While medical marijuana supporters have expressed outrage, groups that
can usually be counted on to stand up for Second Amendment rights have
been largely silent. Although the National Shooting Sports Foundation
was the first place outside ATF to post the open letter, it has not
responded to repeated Chronicle requests to comment on the Second
Amendment rights of medical marijuana users. Neither has the National Rifle Association
After this article went to publication, Gun Owners of America
executive director Larry Pratt belatedly replied to our requests for comment.
"ATF seems to be dazed now that their Fast & Furious
accessory-to-murder scheme has come to light," Pratt said. "Their first
blind punch was the demand letter regarding multiple rifle sales in the
four southwest border states. Not only is it a stupid attempt to try to
blame gun stores for what ATF was telling them to do (or doing it
directly themselves), but it is illegal. Now they want FFLs to profile
gun buyers to guess who looks like a marijuana user. Again, they have
no legal authority to ask for such an impossibility. What's not to
One exception is Montana, where both medical marijuana and gun rights
are perennial hot topics. There, patients and firearms enthusiasts seem
to be on the same page.
"It is egregious that people may be sentenced to years in a federal
prison only because they possessed a firearm while using a state-
approved medicine," said Gary Marbut, president of the Montana Shooting Sports Association
"This is making people pretty crazy here in Montana," said Kate Chowela of the Montana Cannabis Industry Association
"This is a gun owning state, hunting is a big part of our tradition, we
have that whole independent frontier thing going on. The government is
rescinding the Second Amendment rights of people who use marijuana for
their medical conditions. We have had the feeling that this was the
policy, but now that we see it in writing for the first time, that
really cements it," she added.
The policy may be cemented, but that doesn't mean the law on Second
Amendment rights for medical marijuana patients is set in stone.
"It's all well and good for a federal agency to tell us what they think
the law is, and that's what ATF has done," said Keith Stroup, founder
and current counsel for NORML
. But there is no federal or state court decision that has held a medical marijuana patient is disqualified from owning a gun."

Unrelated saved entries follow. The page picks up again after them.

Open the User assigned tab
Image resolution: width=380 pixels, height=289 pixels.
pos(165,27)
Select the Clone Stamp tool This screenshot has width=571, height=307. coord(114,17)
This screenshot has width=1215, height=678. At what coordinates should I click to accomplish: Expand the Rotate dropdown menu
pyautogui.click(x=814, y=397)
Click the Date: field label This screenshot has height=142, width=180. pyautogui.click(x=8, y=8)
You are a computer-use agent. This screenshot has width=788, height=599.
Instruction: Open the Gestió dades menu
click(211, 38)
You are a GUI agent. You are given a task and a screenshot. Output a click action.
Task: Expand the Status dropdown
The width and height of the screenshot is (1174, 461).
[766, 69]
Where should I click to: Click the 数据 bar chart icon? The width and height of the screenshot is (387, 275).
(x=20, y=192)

"This breaks down like Justice Department opinion in general. They say
they have a legal right to deny gun ownership, but they can't force the
states to comply with that; they'll just have to enforce the law
themselves," Fox said. "This is just a restatement of policy; there have
been no court battles over it yet."
There could be one coming. In a case decided in May, Willis v. Winters
the Oregon Supreme Court upheld circuit and appeals court rulings that
the Jackson and Washington county sheriffs could not deny concealed
weapons permits to medical marijuana patients. The Oregon Sheriff's
Association has now petitioned the US Supreme Court, which will consider
whether to take up the appeal in an October 7 conference.

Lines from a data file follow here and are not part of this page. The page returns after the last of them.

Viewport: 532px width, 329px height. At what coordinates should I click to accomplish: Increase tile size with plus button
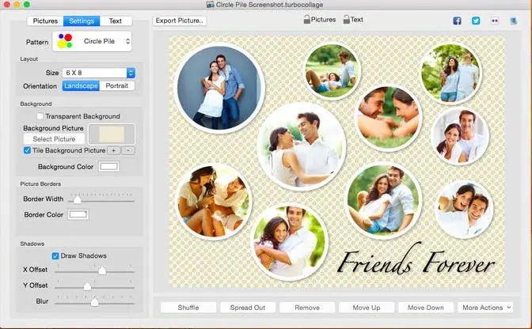pyautogui.click(x=113, y=150)
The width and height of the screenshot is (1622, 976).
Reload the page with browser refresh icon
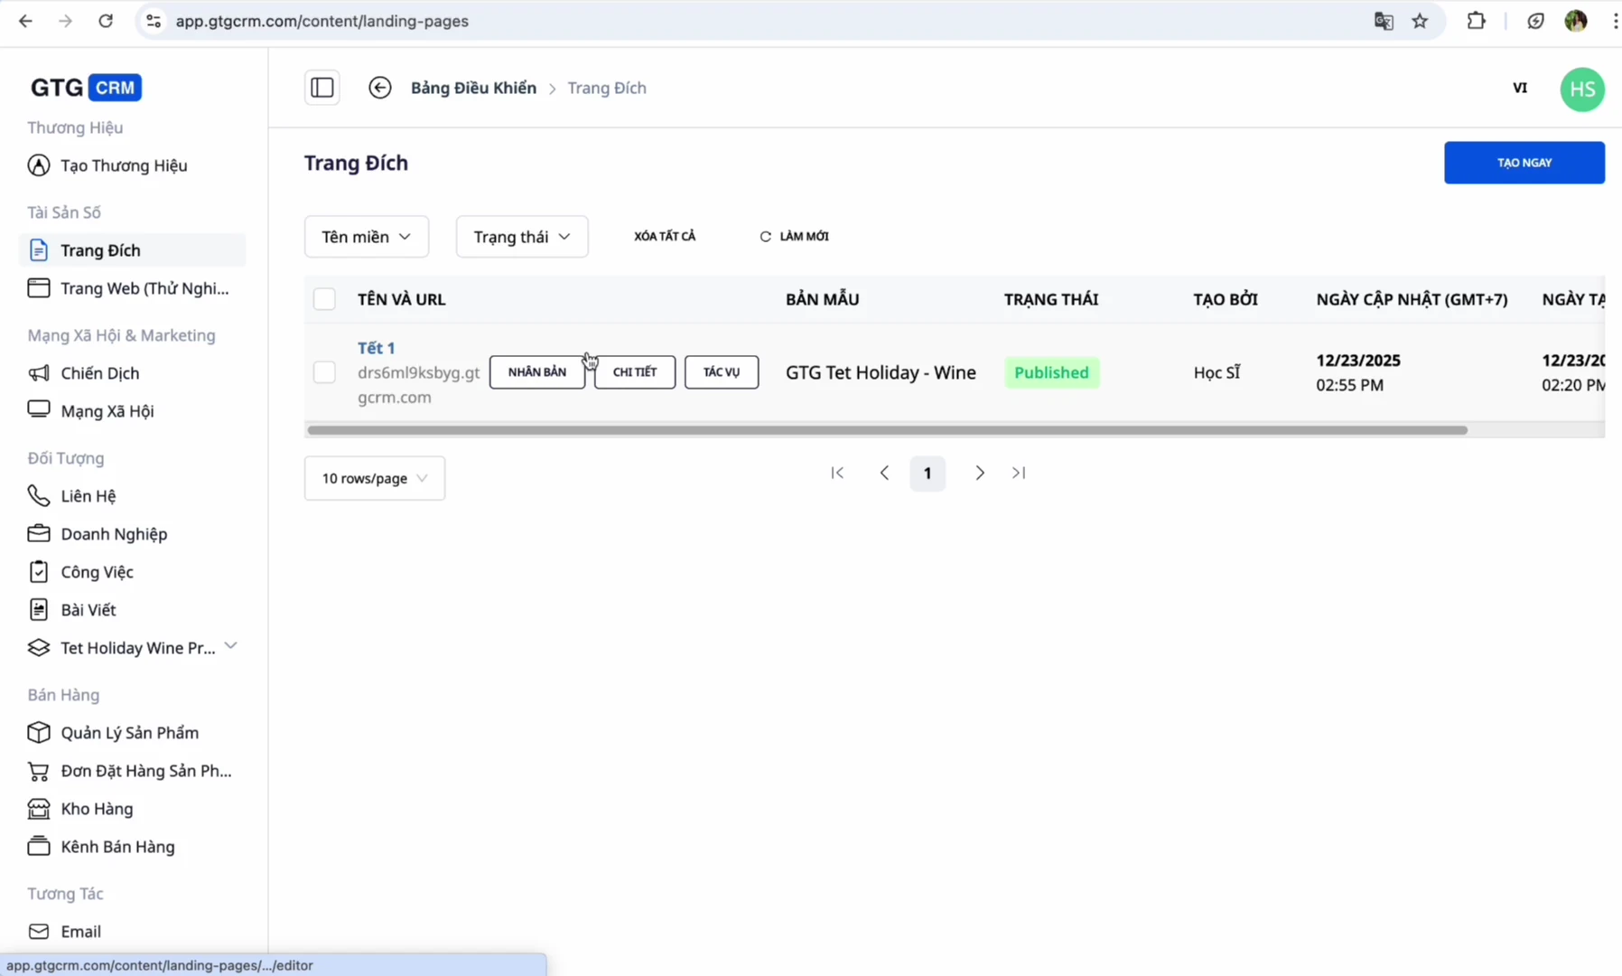pos(106,21)
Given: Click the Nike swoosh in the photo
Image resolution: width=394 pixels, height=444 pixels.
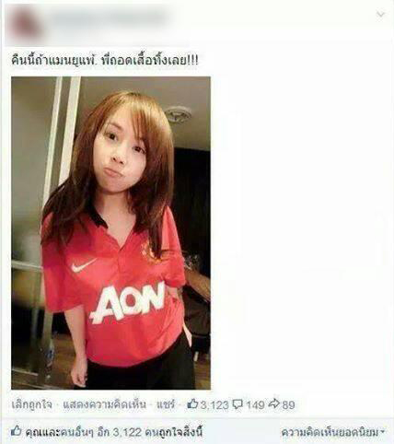Looking at the screenshot, I should coord(84,265).
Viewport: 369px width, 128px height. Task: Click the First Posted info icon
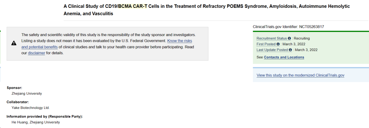(x=278, y=44)
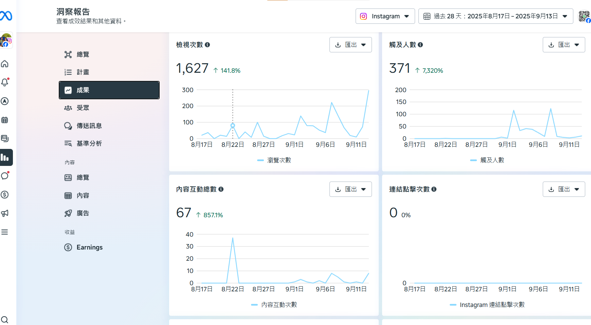Click the Meta logo icon

coord(6,16)
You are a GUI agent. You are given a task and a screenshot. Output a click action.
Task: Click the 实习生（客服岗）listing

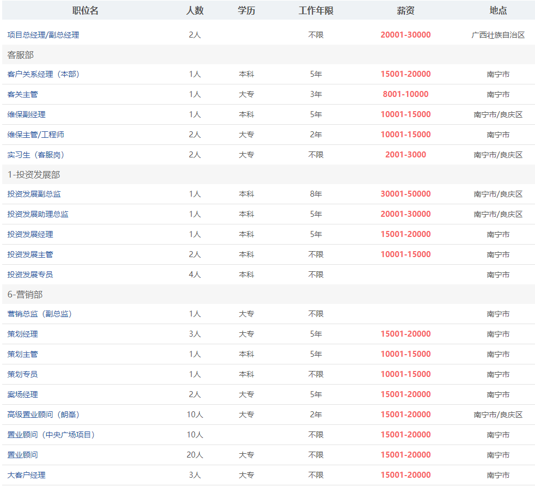36,155
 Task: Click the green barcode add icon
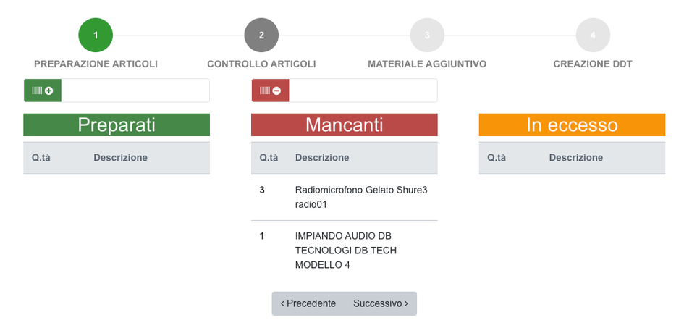(x=43, y=91)
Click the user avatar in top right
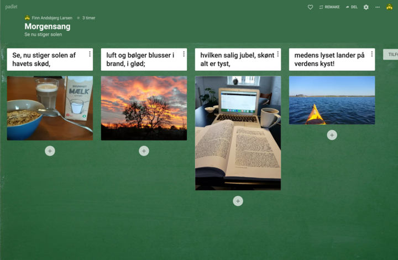This screenshot has width=398, height=260. 389,7
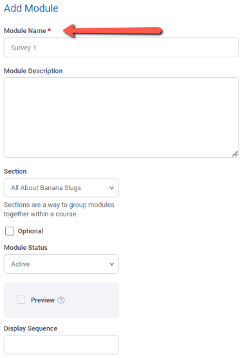Click the Display Sequence input box
The width and height of the screenshot is (244, 358).
click(61, 344)
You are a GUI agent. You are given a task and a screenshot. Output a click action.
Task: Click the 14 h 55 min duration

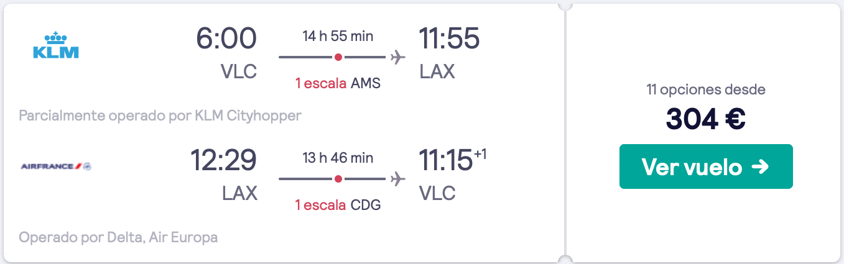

"In the Oregon concealed handgun cases, we argued that medical marijuana
patients are not 'illegal drug users or addict' as that term is used in
federal law, based on the legislative history of the law," explained
attorney Leland Berger, who argued the case."The Oregon sheriffs have
petitioned the US Supreme Court for certiori," Berger said. "I wrote the
court saying that the cases were not certiori worthy and that we waived
a response to the petition unless they asked us to file one."
In the meantime, CANORML's Gieringer had some common sense advice for
patients and dispensary operators. "If you're a medical marijuana
patient, don't mention it when you go buy a gun," recommended Gieringer.
But he had a word of warning for dispensary operators. "I assume the
feds will be ready to use this if they are prosecuting a dispensary and
there were any guns on board," he said.